ENTRIES SHOWN:
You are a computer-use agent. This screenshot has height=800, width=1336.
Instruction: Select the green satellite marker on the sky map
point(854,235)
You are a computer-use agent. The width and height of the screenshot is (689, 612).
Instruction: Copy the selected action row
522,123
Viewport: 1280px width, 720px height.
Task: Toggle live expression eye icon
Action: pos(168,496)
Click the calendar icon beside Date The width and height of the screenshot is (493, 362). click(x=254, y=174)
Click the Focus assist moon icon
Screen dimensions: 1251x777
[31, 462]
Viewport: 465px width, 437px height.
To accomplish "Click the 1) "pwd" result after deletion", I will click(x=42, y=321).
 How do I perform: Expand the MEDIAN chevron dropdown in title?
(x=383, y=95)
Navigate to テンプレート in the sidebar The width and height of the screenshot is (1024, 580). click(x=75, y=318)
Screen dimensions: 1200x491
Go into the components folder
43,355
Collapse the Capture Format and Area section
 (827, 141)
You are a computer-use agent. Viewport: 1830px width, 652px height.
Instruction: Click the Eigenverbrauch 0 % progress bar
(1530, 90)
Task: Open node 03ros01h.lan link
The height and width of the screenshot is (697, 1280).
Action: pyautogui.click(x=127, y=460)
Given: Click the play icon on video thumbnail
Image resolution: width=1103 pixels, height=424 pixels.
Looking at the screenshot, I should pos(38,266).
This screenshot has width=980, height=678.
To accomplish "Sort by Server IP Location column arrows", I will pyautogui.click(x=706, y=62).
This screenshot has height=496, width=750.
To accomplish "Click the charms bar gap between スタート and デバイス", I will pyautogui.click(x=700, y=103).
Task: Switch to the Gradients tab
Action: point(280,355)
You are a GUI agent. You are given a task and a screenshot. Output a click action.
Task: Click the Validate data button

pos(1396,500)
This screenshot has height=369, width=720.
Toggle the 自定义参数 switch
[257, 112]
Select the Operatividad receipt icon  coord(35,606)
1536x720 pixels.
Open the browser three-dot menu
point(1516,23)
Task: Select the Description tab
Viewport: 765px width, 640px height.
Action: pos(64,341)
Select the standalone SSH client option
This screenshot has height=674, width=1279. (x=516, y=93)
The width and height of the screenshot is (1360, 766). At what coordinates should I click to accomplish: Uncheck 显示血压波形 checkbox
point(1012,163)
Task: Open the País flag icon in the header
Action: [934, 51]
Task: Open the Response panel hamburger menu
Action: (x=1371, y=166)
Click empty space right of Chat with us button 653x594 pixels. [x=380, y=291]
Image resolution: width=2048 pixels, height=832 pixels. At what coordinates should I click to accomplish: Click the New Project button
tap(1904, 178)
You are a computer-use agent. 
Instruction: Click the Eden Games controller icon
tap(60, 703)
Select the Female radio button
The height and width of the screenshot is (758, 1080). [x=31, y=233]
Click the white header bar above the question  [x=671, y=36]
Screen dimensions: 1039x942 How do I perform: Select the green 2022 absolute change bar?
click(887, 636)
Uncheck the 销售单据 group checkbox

TASK: Match on "agent": copy every line in the records that has it.

PROBLEM SOLUTION:
You are a computer-use agent. This screenshot has height=800, width=1336.
You are a computer-use agent. The width and height of the screenshot is (689, 612).
You are a computer-use agent. Viewport: 1830px width, 652px height.
You are a GUI agent. You are given a task and a screenshot. Output a click action.
You are a computer-use agent. 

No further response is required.